■ **Belge Alıntısı**
===

Kutlular Ağabey, Yeni Asya’nın yarım asrı aşan, daima hakkın hatırını üstün tutup hiçbir hatıra fedâ etmeyen, haksızlığa ve hukuksuzluğa karşı azmi ve cehdiyle mâruftu.
İstikrarlı, istikametli neşriyatta sebâtı, Üstadın “sadâkatte birinci” dediği, kendisinin “fenâ fi’r Risâle, fenâ fi’l-Üstad, fenâ fi’d-dâvâ ve şahs-ı mâne- vî” diye târif ettiği Yeni Asya’nın mânevî kurucusu merhum Zübeyir Ağabey’den tevârüs etmişti.
“Zübeyir Ağabey Risale-i Nur hizmetlerinin direğiydi, harcıydı. Çünkü o paratonerdi, şimşekleri üzerine çekiyordu” mânâ ve misyonuyla dâvâsını yüklendi, kendini dâvâsına fedâ etti.
Yeni Asya’nın temel düsturları referans alan tavizsiz neşriyatına büyük emeği geçti.
Demokrasiyi katleden darbelere, antidemokratik dayatmalara karşı kararlı bir mücadele verdi, milletin hakkını ve hukukunu müdafaa etti.
MÂLÛM MİHRAKLARI İZZETLİ BİR FERÂSETLE REDDETTİ
Neşriyat yoluyla demokrasiyi, hürriyeti Kur’ân nâmına alkışlayan, “müsbet hareket” ve “mânevî cihadı” esas alan Bediüzzaman’ın hizmet modelinin tebliği şiârını temsil etti.
Bediüzzaman’ın dâvâsının bayraktarlığını yapan Yeni Asya’nın millete yol gösteren, fikirleri terbiye edip olgunlaştıran neşriyatta öncü olmasında büyük harcı oldu.
Zulme ve zâlime karşı şecaat, mazluma şefkat ve merhamet mizâcıydı. Hep dâvâsı için yaşadı.
12 Eylül darbesi sonrasında mâlûm mihrakların “Bizi Konsey gönderdi, bizimle çalışırsanız, bütün devlet imkânlarını emrinize tahsis ederiz ve size her hususta yardımcı oluruz” teminatlı teklifleriyle ileri sürdükleri “çalışma şartları”nı peşinen reddetti.
28 Ekim 1990’da Ankara Kocatepe Camiinde on binlerin katıldığı -ilk- “Bediüzzaman Mevlidi’ni niçin başşehirde okuttunuz?” sorusuna, Risale-i Nur Kur’ân’ın tefsiridir, esas okunacağı yer câmidir; kanunlarda ‘29 Ekim’de mevlid yapılamaz’ diye bir hüküm mü var!” cevabını vermişti.
“CİHAN VÜSATİNDEKİ HİZMETLERİ SADÂKATLE YAPAN KARDAŞLAR!”

===

■ **Sağlanan Materyal**
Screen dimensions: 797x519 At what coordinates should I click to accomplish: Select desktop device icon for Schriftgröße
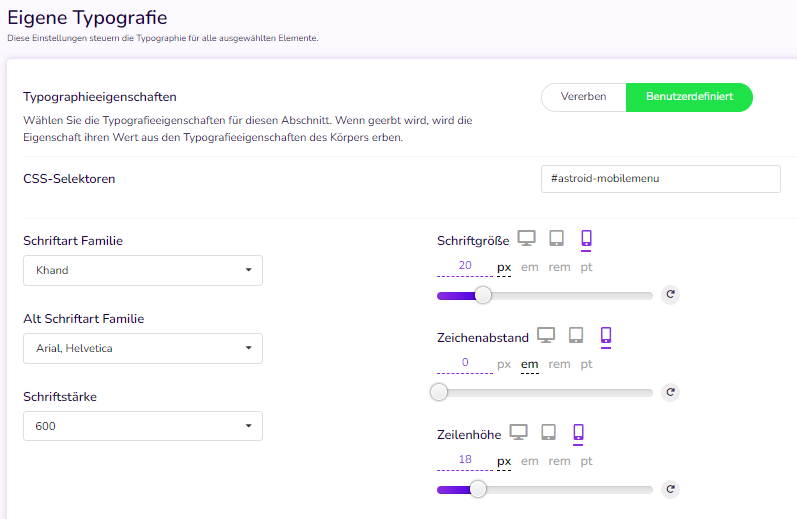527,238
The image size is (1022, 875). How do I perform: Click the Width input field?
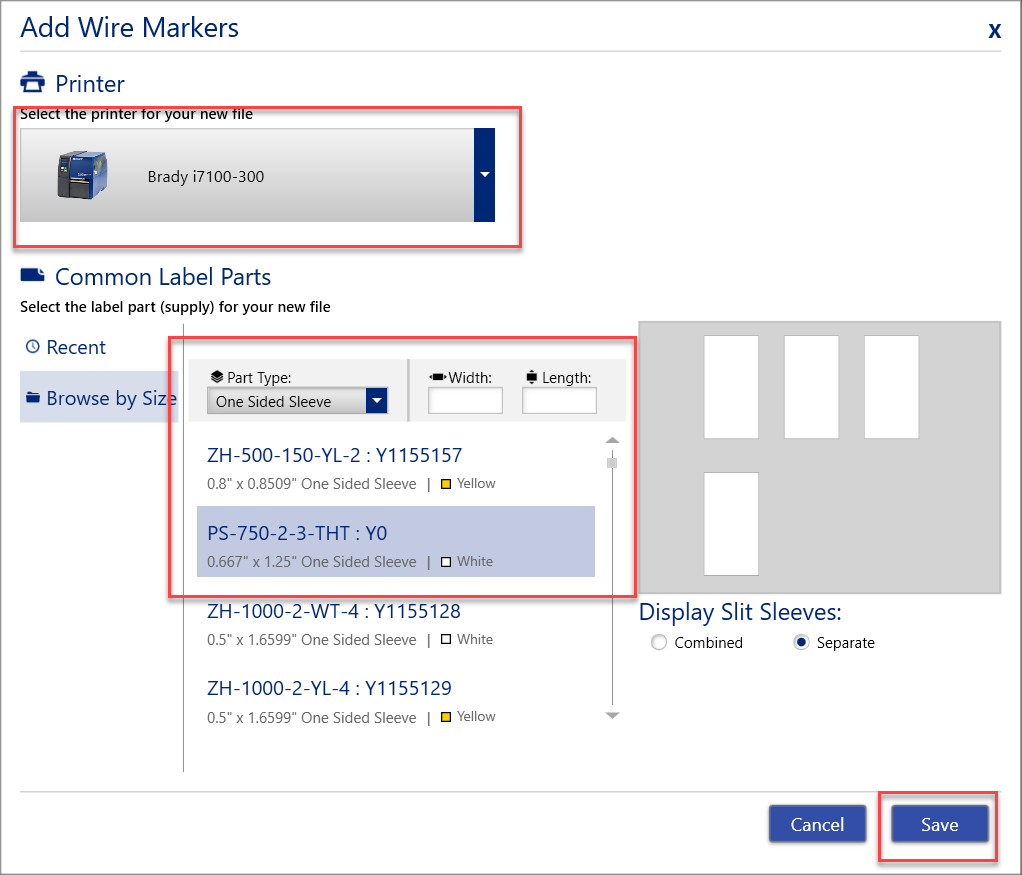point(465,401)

===

■ **Görevler ve Alıştırmalar**
1) Kutlular Ağabey hakkındaki metinde geçen bütün tarihleri, metinde yazıldıkları biçimde sıralayın.
2) Yukarıdaki Kutlular Ağabey hakkındaki metni, son satırından sonra gelecek şekilde sürdürün.

■ **Nihai Cevaplar**
1) 12 Eylül; 28 Ekim 1990; 29 Ekim

2)
Sorguda, mahkemede, “Bu kadar zulüm yapılmaz. Risale-i Nurlar’ı neşreden bir müesseseyiz. Yeni Asya olarak Bediüzzaman Said Nursî’nin eserlerinin yanı sıra beş yüzün üzerinde kitap neşrettik. Bu ülkenin yargısı bin beşyüz beraat kararı vermiş. Risale-i Nurlar’ı okuyanlara mensubiyet ifadesi olarak ‘Nurcu” denmiş. Said Nursî bir İslâm âlimidir ve elbette bir ekol, bir fikir hareketi meydana getirmiştir; talebesi olmaktan şeref duyarım. Keyfilik, tarafgirlik hukuk devletinde olmaz. Bizi itham etmek savcının keyfine mi kalmış!” diye basiretli tavır ve direnç göstermişti.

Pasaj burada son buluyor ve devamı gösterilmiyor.